To get in contact with us for updates or anything else, please email here: [email protected].

Our Mission

Private investigations is a regulated profession, and the path to licensure looks different in every state. Some states require hundreds of hours of supervised field experience. Others accept a criminal justice degree in place of work history. A few have no licensing requirement at all. PrivateInvestigatorEDU.org exists to make sense of all of it.

We built this site as a comprehensive, state-by-state resource for people who are serious about entering the field — career changers from law enforcement and military, recent criminal justice graduates, and anyone who wants a clear picture of what it actually takes to get licensed and working as a PI.

The industry has expanded well beyond traditional surveillance work. Corporate fraud, computer forensics, insurance investigations, missing persons, family law — the field covers a lot of ground today, and so does the regulatory environment around it. Our guides cover the licensing process from start to finish: the experience and education requirements, the exams, the background checks, the surety bonds, the insurance, and the continuing education you’ll need to keep your license in good standing.
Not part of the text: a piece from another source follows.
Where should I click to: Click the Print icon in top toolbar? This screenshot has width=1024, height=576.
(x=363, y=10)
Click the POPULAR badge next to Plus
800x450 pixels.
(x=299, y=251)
Everything here is free. No paywalls, no gated content — just straightforward information for people who want to do this right.

Written and Reviewed by a Working PI

The content on PrivateInvestigatorEDU.org is written and reviewed by David M. Harlan, a licensed private investigator with over 12 years of hands-on experience in the field. David started his career conducting background checks and surveillance for a regional investigations firm before moving into corporate fraud, insurance claims, and family law matters — including child custody and marital investigations.

He holds a California Private Investigator license and has worked both as an in-house investigator for agencies and on independent contract assignments for insurance companies, HR departments, and attorneys. When he writes about what licensing requires, what the work actually looks like, and what it takes to build a career in investigations, he’s speaking from experience — not pulling from a textbook.